[Stored data]
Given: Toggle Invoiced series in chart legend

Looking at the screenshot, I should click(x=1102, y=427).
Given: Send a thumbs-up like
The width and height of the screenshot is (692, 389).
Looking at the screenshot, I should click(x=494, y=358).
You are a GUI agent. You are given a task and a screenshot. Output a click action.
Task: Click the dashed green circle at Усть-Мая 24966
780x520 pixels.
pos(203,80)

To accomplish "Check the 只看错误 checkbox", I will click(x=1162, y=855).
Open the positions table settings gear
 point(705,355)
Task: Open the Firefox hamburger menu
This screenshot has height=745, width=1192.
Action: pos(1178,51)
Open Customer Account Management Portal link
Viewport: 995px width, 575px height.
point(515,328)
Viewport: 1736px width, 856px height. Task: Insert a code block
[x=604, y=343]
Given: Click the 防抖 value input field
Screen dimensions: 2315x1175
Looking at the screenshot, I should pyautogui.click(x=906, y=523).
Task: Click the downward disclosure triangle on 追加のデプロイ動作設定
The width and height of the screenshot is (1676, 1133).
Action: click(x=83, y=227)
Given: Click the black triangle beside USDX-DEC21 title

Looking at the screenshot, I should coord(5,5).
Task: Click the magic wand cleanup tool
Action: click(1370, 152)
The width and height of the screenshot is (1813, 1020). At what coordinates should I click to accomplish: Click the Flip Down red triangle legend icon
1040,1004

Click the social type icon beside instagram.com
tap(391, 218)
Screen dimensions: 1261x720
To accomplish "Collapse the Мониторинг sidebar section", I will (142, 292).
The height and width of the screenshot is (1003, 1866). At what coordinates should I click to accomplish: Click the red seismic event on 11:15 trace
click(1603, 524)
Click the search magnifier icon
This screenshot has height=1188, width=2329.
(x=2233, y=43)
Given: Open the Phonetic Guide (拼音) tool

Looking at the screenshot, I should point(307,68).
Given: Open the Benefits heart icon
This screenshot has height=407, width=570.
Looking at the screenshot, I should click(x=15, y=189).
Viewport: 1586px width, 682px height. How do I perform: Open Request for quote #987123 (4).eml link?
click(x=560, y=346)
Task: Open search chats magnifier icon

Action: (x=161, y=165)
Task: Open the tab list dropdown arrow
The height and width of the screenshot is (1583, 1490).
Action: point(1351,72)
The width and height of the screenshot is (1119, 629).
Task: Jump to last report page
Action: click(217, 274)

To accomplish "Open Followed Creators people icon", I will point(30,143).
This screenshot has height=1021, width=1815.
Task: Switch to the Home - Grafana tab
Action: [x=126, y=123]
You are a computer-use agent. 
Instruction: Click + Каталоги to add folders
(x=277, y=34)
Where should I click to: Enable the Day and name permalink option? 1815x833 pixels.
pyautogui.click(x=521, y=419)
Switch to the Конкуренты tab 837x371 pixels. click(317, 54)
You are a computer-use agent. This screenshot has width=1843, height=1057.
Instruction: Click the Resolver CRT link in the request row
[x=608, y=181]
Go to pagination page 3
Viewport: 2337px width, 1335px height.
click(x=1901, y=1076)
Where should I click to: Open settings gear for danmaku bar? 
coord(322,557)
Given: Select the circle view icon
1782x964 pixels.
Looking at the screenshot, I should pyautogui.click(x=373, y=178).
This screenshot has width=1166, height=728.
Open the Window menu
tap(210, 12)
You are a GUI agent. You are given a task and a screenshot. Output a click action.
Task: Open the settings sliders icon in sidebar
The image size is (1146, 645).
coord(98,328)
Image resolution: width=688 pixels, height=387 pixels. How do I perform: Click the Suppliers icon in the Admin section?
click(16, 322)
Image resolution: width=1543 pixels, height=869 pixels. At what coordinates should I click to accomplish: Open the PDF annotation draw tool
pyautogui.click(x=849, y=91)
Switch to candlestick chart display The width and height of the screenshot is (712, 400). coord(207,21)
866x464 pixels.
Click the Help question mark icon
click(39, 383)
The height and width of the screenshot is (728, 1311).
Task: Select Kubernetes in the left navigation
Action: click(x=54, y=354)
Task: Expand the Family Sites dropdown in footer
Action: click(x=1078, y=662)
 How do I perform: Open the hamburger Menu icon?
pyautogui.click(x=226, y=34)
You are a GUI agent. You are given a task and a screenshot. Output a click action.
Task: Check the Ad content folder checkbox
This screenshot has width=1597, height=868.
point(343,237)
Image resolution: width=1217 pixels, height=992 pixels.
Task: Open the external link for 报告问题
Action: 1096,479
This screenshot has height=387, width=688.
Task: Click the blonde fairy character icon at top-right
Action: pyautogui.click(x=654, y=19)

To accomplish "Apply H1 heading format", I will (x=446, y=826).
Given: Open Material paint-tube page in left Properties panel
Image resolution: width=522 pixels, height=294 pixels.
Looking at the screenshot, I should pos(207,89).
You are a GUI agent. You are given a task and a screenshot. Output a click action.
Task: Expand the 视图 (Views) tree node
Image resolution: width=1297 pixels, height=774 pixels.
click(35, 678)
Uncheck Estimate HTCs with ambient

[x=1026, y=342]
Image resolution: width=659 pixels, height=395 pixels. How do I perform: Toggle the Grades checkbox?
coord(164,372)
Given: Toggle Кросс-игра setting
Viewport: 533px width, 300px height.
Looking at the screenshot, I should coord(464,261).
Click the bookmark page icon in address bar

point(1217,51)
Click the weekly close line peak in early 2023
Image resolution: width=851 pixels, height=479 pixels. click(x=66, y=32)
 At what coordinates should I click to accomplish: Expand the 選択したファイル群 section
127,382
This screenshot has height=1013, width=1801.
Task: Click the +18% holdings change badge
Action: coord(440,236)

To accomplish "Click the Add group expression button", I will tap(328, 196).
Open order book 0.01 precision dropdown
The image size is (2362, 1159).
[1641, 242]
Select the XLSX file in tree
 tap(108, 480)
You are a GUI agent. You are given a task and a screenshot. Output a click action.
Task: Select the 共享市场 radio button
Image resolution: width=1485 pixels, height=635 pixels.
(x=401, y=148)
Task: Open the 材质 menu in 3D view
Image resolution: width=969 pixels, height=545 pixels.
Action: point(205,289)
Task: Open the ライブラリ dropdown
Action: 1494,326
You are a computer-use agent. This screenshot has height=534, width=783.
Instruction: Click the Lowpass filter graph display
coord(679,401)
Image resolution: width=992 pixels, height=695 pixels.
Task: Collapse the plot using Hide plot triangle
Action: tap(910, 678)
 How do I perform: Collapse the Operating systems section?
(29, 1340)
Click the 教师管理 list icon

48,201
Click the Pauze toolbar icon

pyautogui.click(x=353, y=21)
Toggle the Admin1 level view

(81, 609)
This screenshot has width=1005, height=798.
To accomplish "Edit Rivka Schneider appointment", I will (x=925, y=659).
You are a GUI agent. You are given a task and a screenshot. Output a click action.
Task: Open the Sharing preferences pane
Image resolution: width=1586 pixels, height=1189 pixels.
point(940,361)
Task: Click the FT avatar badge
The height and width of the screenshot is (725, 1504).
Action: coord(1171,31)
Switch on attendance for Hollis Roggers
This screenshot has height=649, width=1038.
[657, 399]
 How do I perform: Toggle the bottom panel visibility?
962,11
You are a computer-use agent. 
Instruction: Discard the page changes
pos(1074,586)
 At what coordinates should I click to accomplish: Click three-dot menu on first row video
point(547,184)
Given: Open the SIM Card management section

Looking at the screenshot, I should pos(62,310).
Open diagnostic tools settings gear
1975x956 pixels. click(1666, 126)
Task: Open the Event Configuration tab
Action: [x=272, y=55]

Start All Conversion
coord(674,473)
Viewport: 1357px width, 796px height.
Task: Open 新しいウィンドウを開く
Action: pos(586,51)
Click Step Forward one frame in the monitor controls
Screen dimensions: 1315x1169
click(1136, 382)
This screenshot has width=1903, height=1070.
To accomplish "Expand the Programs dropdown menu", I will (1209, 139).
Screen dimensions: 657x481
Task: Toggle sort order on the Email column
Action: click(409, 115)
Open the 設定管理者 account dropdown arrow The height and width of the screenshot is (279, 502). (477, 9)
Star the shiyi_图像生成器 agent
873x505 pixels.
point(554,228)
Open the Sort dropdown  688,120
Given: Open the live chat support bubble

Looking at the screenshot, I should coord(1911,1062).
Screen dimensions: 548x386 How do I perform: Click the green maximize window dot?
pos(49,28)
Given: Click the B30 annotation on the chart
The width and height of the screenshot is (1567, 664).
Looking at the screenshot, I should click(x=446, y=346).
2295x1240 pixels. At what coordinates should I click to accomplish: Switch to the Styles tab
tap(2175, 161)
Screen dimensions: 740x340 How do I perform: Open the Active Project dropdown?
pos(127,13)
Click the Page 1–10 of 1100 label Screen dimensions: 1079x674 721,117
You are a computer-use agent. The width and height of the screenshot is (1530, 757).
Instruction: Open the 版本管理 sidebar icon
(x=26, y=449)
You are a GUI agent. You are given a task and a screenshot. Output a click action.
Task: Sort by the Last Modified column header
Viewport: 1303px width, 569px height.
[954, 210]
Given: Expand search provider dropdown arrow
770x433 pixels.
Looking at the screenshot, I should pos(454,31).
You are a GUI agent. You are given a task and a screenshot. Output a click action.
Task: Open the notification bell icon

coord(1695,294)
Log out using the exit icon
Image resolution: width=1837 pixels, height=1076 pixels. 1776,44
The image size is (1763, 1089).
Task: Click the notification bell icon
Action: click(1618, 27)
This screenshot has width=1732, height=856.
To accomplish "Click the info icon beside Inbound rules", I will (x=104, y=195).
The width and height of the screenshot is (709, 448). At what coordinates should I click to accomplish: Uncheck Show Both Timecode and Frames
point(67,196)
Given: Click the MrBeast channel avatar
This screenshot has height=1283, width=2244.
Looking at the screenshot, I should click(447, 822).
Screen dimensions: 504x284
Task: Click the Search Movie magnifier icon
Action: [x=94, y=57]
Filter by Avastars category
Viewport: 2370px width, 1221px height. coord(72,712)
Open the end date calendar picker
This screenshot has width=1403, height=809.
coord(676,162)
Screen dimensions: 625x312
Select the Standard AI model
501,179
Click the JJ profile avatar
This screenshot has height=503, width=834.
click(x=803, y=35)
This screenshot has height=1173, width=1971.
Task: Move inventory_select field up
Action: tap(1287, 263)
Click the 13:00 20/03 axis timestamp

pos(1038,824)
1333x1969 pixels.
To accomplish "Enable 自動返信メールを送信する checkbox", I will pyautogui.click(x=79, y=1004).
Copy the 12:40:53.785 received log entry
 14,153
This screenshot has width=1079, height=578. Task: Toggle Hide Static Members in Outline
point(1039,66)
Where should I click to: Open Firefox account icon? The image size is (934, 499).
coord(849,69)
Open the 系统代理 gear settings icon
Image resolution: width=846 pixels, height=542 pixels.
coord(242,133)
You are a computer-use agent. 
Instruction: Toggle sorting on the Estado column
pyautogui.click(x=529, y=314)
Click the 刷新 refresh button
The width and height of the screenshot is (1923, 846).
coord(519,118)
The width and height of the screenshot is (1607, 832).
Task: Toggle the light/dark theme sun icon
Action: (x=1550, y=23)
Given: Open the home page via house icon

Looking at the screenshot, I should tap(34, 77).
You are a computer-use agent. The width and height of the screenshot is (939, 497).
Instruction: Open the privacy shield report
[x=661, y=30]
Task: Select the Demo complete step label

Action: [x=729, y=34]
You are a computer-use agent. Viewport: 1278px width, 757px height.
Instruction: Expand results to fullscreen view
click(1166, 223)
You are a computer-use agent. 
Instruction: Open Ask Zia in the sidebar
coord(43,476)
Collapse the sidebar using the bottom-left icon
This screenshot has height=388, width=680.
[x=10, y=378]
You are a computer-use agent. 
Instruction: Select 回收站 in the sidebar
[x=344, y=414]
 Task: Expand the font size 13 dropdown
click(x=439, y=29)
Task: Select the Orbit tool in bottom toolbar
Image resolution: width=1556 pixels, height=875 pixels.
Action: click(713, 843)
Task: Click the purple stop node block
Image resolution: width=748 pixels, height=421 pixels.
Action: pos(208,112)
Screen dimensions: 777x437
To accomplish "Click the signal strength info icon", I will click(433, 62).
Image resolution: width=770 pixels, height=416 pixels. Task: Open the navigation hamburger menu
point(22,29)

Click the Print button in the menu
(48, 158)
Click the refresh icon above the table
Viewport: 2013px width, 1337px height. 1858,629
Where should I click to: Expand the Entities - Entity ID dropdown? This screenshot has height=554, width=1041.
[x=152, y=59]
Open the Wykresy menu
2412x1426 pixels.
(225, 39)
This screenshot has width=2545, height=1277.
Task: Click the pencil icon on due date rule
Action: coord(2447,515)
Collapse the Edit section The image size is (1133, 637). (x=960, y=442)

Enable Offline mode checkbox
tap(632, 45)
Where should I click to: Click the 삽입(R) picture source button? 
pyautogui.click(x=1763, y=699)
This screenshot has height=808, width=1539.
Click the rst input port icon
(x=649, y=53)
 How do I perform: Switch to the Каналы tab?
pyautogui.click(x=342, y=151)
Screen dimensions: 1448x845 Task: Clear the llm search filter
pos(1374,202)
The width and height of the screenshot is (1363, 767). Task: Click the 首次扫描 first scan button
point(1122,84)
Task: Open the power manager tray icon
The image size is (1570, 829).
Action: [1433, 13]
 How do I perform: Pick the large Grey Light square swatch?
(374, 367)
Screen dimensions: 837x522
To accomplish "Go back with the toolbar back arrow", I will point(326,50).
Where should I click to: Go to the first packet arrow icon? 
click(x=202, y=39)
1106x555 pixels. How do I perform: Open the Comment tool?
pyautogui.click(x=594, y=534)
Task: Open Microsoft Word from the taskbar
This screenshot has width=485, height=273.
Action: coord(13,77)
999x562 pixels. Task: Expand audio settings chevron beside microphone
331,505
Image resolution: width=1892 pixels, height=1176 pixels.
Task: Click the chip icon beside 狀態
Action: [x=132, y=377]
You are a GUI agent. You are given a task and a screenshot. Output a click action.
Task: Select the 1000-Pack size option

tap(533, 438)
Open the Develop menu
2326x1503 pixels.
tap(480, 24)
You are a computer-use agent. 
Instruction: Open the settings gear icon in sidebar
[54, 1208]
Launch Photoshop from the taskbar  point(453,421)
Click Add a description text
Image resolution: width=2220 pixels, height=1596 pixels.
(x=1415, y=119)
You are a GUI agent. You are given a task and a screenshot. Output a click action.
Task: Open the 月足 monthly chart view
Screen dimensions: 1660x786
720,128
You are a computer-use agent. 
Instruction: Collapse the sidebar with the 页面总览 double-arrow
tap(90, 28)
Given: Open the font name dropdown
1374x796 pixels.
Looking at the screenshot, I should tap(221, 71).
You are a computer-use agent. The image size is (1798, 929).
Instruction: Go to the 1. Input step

Exercise:
Among the records above, repeat exactly the line with "Viewport: 1736px width, 856px", the line with "Screen dimensions: 1261x720", and every line in between, and only those.

Expected output:
Viewport: 1736px width, 856px height. Task: Insert a code block
[x=604, y=343]
Given: Click the 防抖 value input field
Screen dimensions: 2315x1175
Looking at the screenshot, I should pyautogui.click(x=906, y=523).
Task: Click the downward disclosure triangle on 追加のデプロイ動作設定
The width and height of the screenshot is (1676, 1133).
Action: click(x=83, y=227)
Given: Click the black triangle beside USDX-DEC21 title

Looking at the screenshot, I should coord(5,5).
Task: Click the magic wand cleanup tool
Action: click(1370, 152)
The width and height of the screenshot is (1813, 1020). At what coordinates should I click to accomplish: Click the Flip Down red triangle legend icon
1040,1004

Click the social type icon beside instagram.com
tap(391, 218)
Screen dimensions: 1261x720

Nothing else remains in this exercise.